X-ray contrast media catheters are used in various medical situations to provide x-ray imagining of organs of the human body. Particularly in the field of cardiology, x-ray contrast media is applied to the heart by means of a catheter which extends therein, so that the presence of the x-ray contrast media can provide an x-ray image of the heart action and condition.
Particularly, the left ventricle is a difficult chamber of the heart to obtain x-ray imaging. At the present time, so-called pigtail catheters are used, being threaded through the aorta, around the aortic arch, and through the aortic valve until the distal tip of the catheter resides in the ventricle. Then, with the patient under an x-ray machine such as a fluoroscope, a bolus of x-ray contrast fluid is injected through the catheter at a high pressure (700-900 psi) into the ventricle, to quickly fill the ventricle with x-ray contrast media. For a moment, details of the heart structure and action become visible by x-ray imaging, until the contrast media is pumped out of the ventricle.

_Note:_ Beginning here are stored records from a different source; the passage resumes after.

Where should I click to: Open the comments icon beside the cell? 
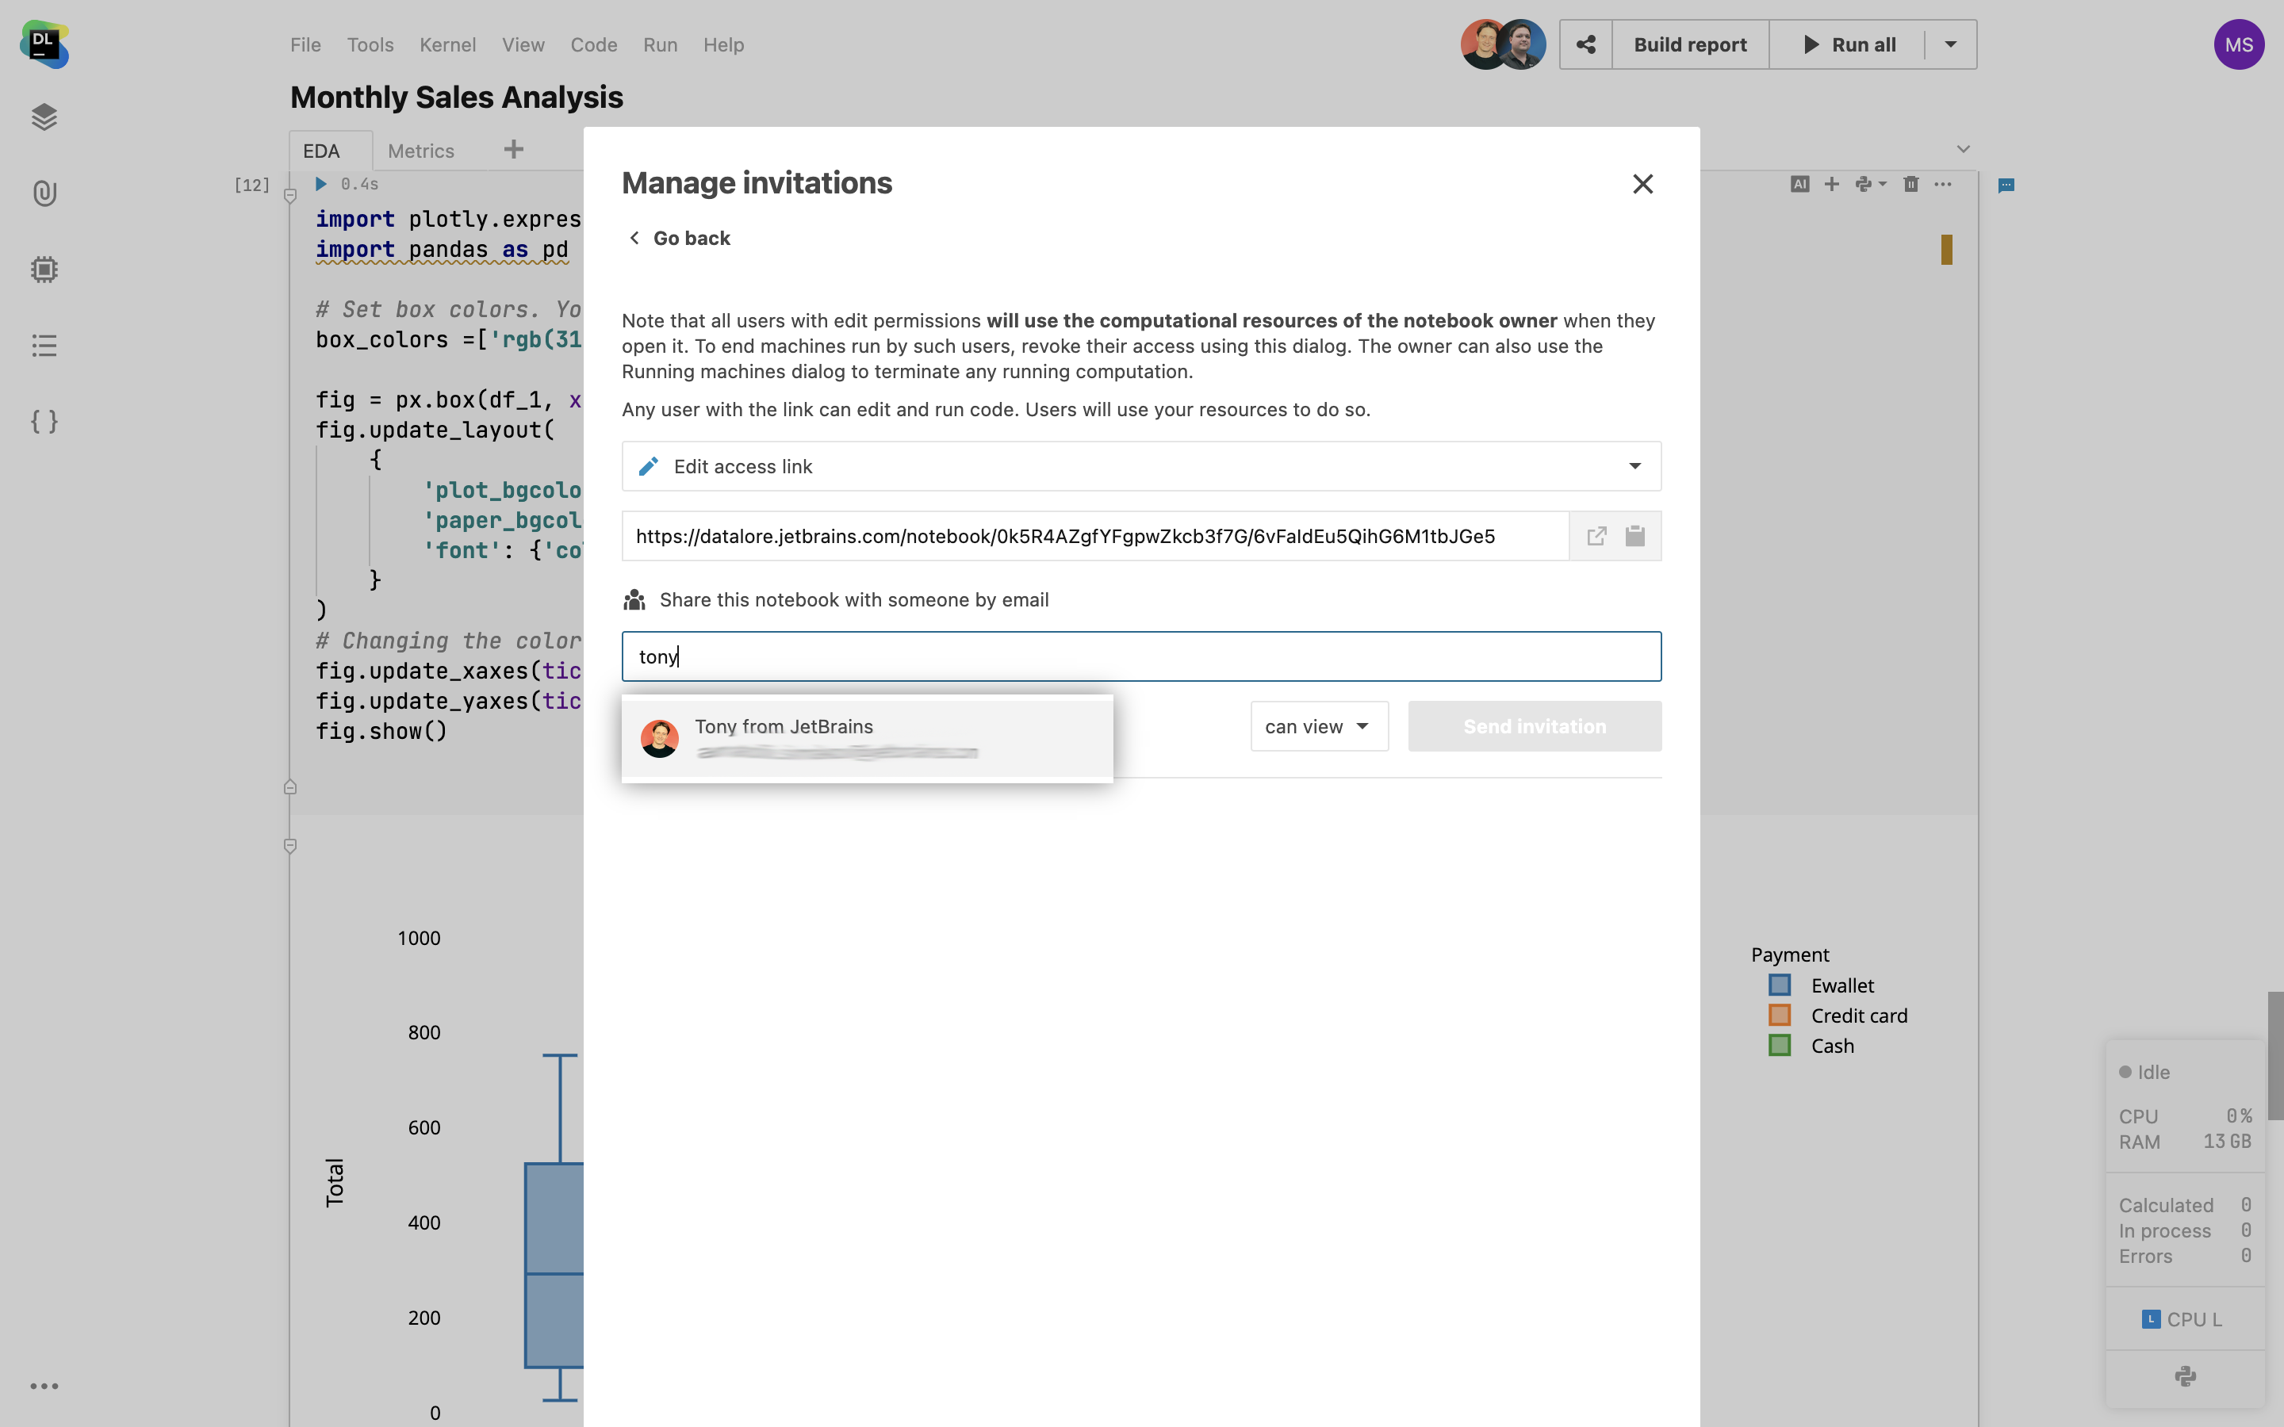coord(2007,185)
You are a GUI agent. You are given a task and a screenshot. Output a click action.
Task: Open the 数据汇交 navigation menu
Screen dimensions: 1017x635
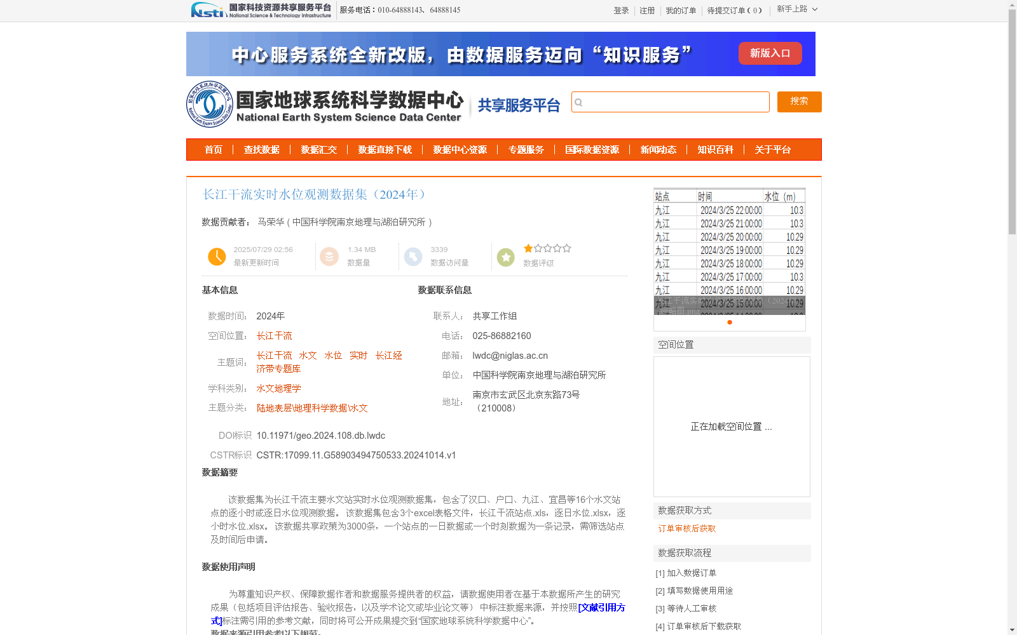(320, 150)
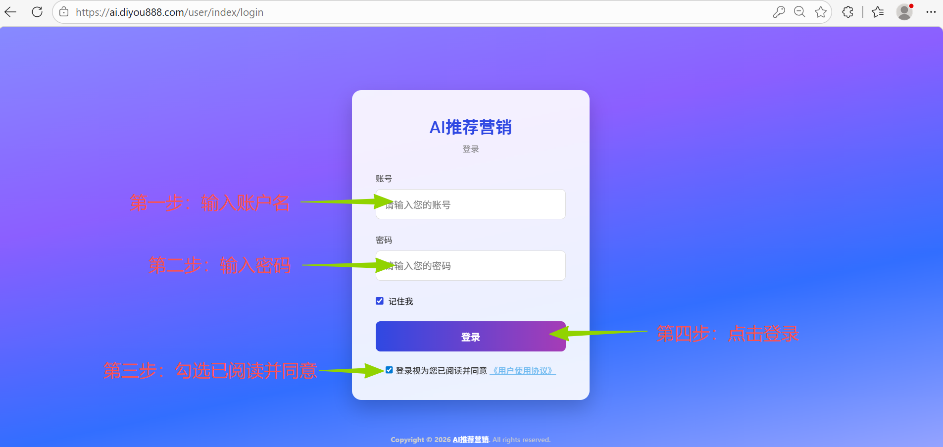Open the saved passwords key icon
Image resolution: width=943 pixels, height=447 pixels.
tap(779, 12)

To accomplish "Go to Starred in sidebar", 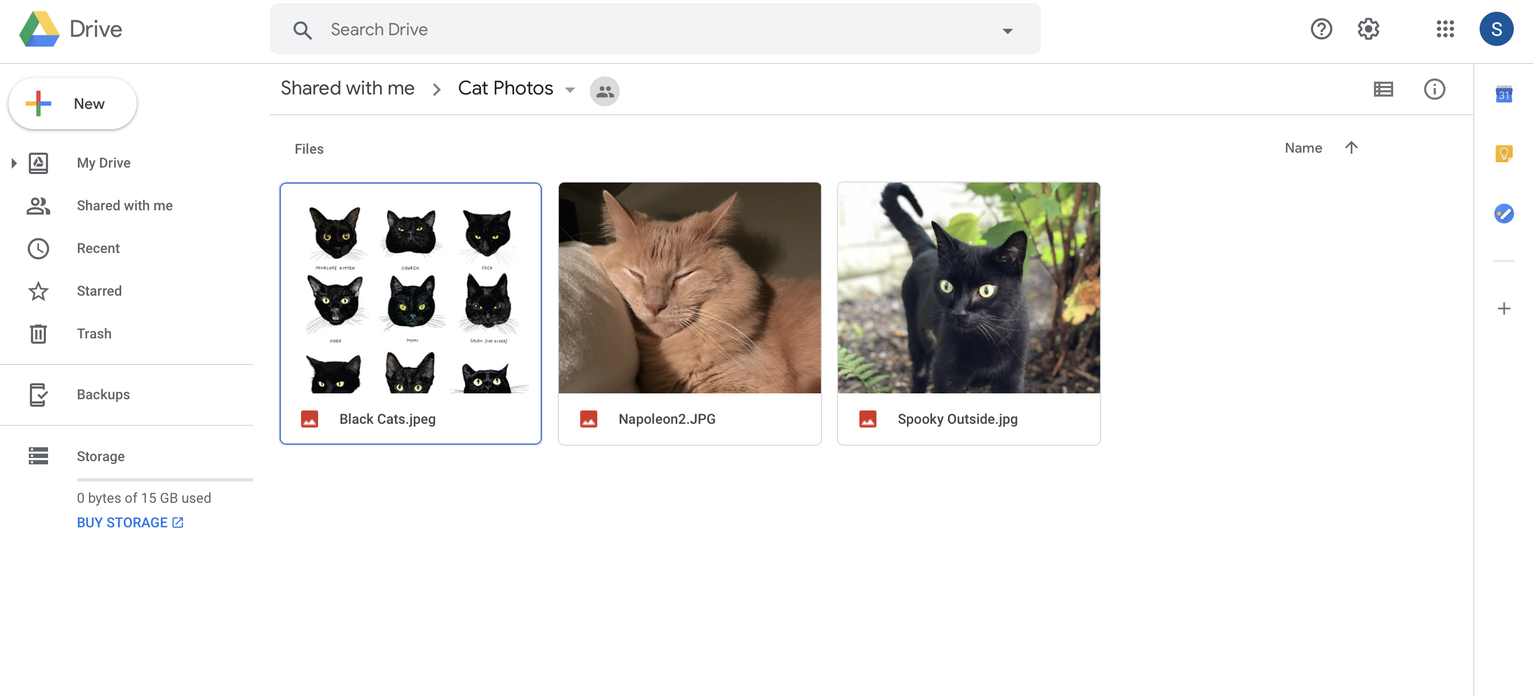I will point(99,291).
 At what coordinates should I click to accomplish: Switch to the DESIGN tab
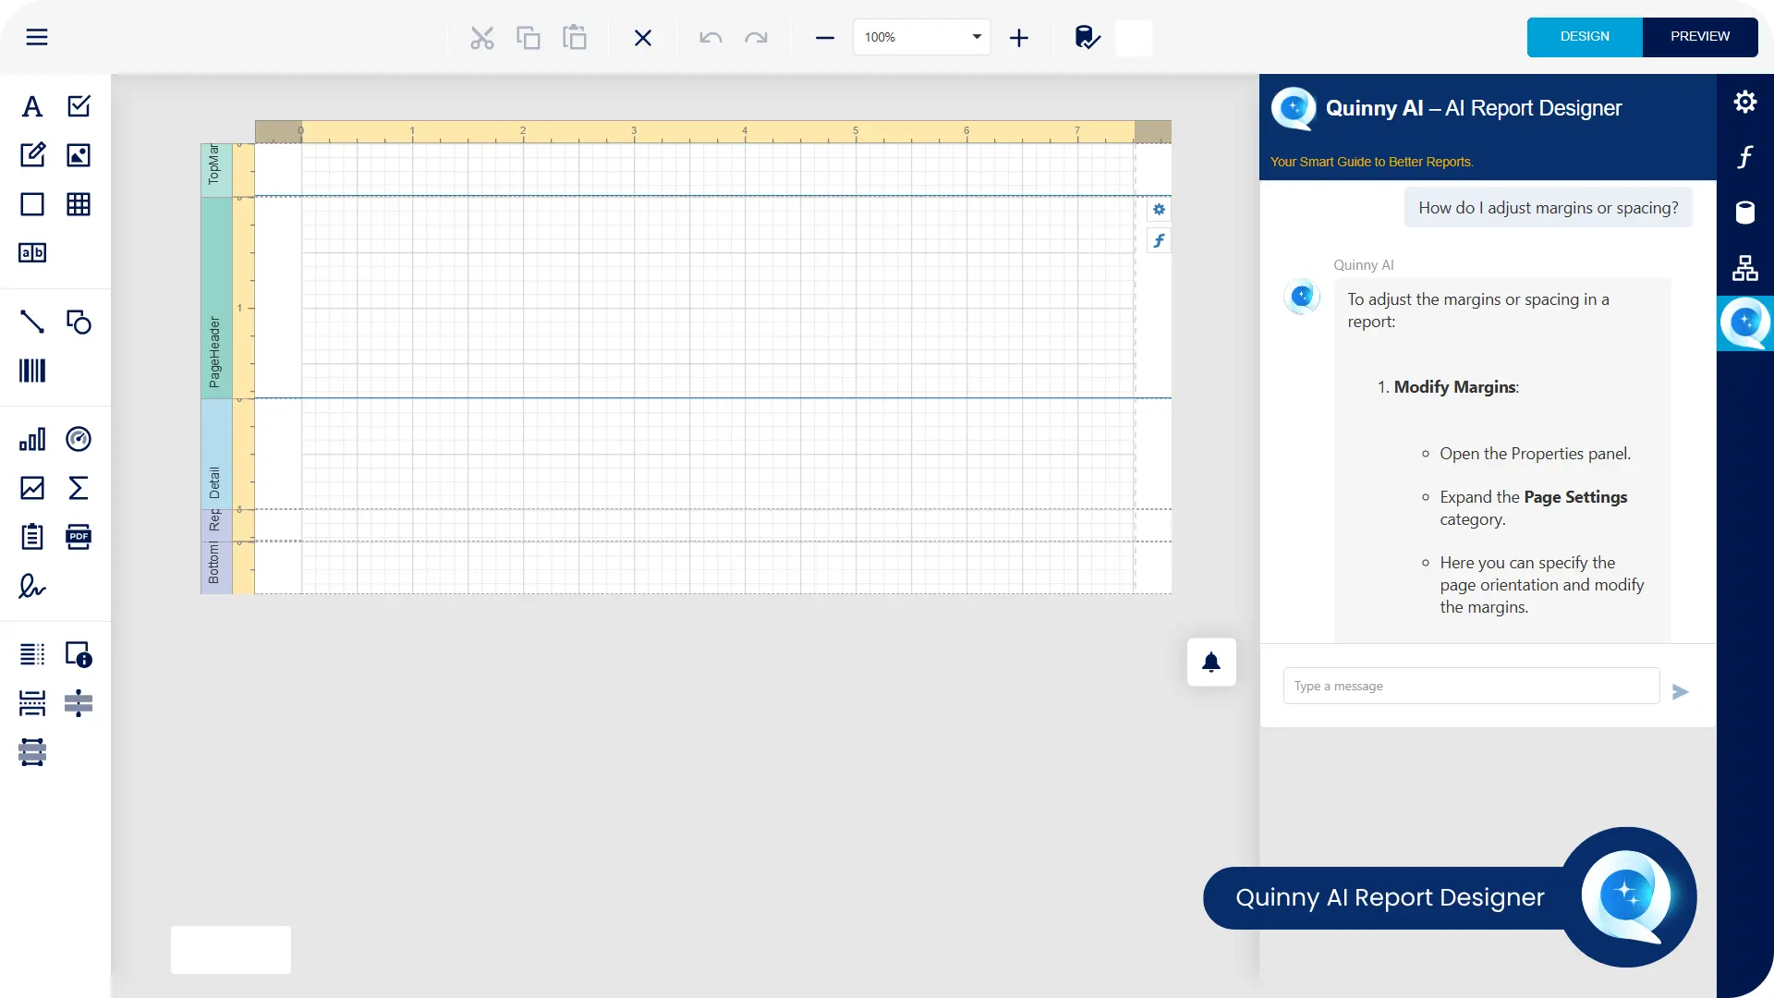tap(1585, 37)
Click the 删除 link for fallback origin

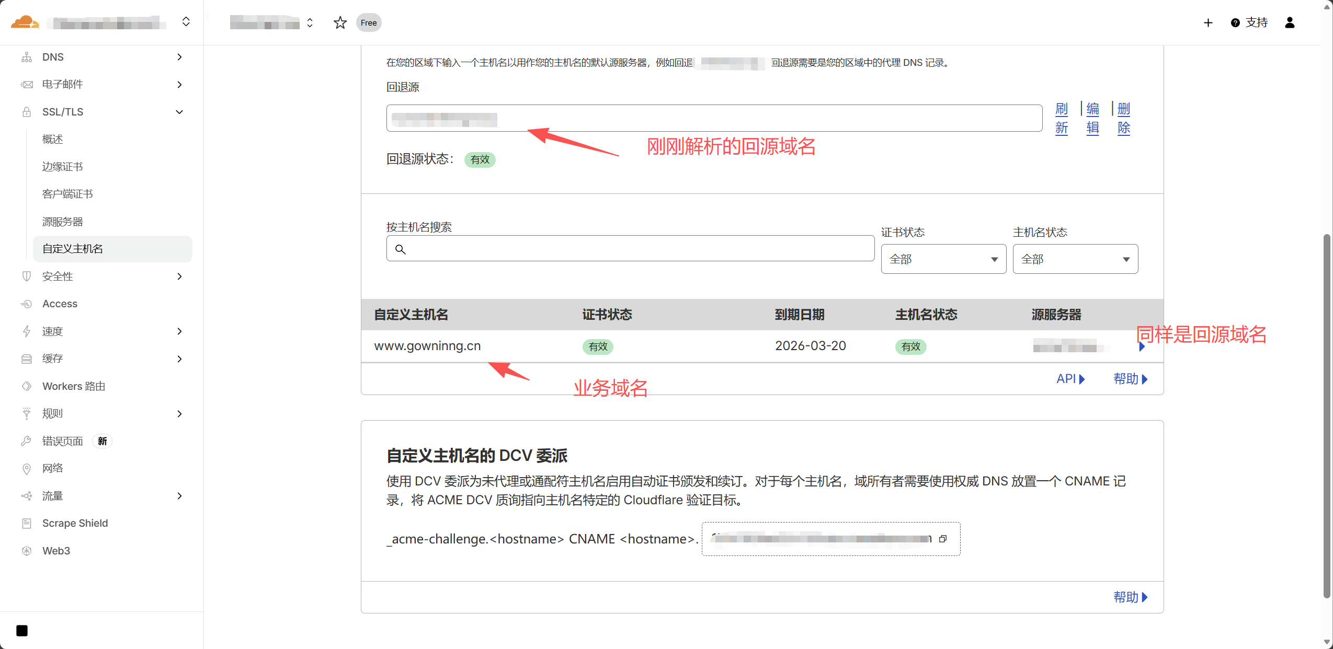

It has been found that, even with the best pigtail-type catheters of the prior art, difficulties have been encountered in getting good filling of the apex of the ventricle in combination with good filling of the rest of the ventricle such as the midsegmental ventricle portion. Because of this, difficulties have been obtained in obtaining accurate measurement of the ejection fraction of particularly the left ventricle. This information is critically needed for cardiologists, anesthesiologists, and surgeons as they treat heart disease.
By this invention, a catheter is provided which exhibits significant clinical improvements in the filling of heart chambers such as the left ventricle, including significantly improved apical filling. Additionally, the catheter of this invention exhibits improvements in handling and advancement through the aortic arch and the aortic valve, particularly in the situation when stenosis is present in the aortic valve.
Because of these improvements, it has become possible to obtain more accurate ejection fraction data, and to generally provide better imaging of heart structure and action, which of course provides better opportunities for accurate diagnosis and successful surgery.